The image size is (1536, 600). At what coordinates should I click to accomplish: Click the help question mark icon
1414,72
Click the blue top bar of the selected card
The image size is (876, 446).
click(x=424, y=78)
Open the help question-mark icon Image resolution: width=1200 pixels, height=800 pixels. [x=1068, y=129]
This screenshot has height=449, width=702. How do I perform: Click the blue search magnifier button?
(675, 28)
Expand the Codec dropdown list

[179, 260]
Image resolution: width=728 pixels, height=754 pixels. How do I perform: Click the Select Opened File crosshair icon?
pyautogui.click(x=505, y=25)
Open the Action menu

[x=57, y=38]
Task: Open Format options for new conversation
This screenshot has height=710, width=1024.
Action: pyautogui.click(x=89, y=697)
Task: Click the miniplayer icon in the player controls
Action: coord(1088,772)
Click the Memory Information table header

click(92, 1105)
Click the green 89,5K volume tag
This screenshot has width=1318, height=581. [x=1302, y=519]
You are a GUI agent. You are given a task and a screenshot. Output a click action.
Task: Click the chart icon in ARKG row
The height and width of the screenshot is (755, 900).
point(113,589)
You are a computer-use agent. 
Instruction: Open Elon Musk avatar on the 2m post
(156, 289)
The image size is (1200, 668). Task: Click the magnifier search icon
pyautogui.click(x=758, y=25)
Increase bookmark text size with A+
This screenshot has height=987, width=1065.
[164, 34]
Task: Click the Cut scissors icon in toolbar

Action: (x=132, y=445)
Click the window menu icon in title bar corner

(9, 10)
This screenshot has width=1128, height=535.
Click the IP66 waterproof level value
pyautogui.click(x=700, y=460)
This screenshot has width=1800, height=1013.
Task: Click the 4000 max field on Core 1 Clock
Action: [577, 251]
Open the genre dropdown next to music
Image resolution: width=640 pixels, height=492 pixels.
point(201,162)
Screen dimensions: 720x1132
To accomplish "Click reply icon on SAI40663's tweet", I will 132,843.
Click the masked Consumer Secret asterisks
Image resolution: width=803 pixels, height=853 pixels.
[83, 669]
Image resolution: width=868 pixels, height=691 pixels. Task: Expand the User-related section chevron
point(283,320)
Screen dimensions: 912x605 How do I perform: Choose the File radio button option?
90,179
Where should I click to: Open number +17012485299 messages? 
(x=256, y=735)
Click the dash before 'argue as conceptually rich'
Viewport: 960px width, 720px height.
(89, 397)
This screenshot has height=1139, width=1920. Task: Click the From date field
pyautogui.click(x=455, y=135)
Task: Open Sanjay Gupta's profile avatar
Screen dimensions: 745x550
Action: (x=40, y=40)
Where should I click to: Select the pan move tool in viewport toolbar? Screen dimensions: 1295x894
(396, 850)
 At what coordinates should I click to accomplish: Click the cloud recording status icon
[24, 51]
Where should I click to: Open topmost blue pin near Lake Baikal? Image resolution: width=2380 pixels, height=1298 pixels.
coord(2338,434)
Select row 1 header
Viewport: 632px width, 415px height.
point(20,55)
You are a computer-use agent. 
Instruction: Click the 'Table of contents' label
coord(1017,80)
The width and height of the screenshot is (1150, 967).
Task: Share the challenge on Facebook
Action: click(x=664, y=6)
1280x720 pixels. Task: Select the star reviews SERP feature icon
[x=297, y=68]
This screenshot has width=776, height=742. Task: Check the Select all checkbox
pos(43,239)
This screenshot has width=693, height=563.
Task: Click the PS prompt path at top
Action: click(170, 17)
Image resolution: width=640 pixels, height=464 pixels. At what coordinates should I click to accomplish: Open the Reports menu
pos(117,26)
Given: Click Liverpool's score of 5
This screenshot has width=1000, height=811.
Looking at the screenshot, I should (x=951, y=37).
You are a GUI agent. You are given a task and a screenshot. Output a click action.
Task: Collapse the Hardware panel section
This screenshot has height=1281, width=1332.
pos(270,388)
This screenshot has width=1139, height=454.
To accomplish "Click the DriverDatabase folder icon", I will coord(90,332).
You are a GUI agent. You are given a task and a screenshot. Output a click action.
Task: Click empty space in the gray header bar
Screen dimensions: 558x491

→ TASK PROMPT
Rewrite the records as a Markdown table with the columns No. and Text, starting at the line that contains "Where should I click to: Open number" and ending at the line that contains "Action: click(x=664, y=6)". Number each line in No., put the line itself in Text, and leave out blank lines.

→ SOLUTION TO THE PROBLEM
| No. | Text |
|---|---|
| 1 | Where should I click to: Open number +17012485299 messages?  |
| 2 | (x=256, y=735) |
| 3 | Click the dash before 'argue as conceptually rich' |
| 4 | Viewport: 960px width, 720px height. |
| 5 | (89, 397) |
| 6 | This screenshot has height=1139, width=1920. Task: Click the From date field |
| 7 | pyautogui.click(x=455, y=135) |
| 8 | Task: Open Sanjay Gupta's profile avatar |
| 9 | Screen dimensions: 745x550 |
| 10 | Action: (x=40, y=40) |
| 11 | Where should I click to: Select the pan move tool in viewport toolbar? Screen dimensions: 1295x894 |
| 12 | (396, 850) |
| 13 |  At what coordinates should I click to accomplish: Click the cloud recording status icon |
| 14 | [24, 51] |
| 15 | Where should I click to: Open topmost blue pin near Lake Baikal? Image resolution: width=2380 pixels, height=1298 pixels. |
| 16 | coord(2338,434) |
| 17 | Select row 1 header |
| 18 | Viewport: 632px width, 415px height. |
| 19 | point(20,55) |
| 20 | You are a computer-use agent.  |
| 21 | Instruction: Click the 'Table of contents' label |
| 22 | coord(1017,80) |
| 23 | The width and height of the screenshot is (1150, 967). |
| 24 | Task: Share the challenge on Facebook |
| 25 | Action: click(x=664, y=6) |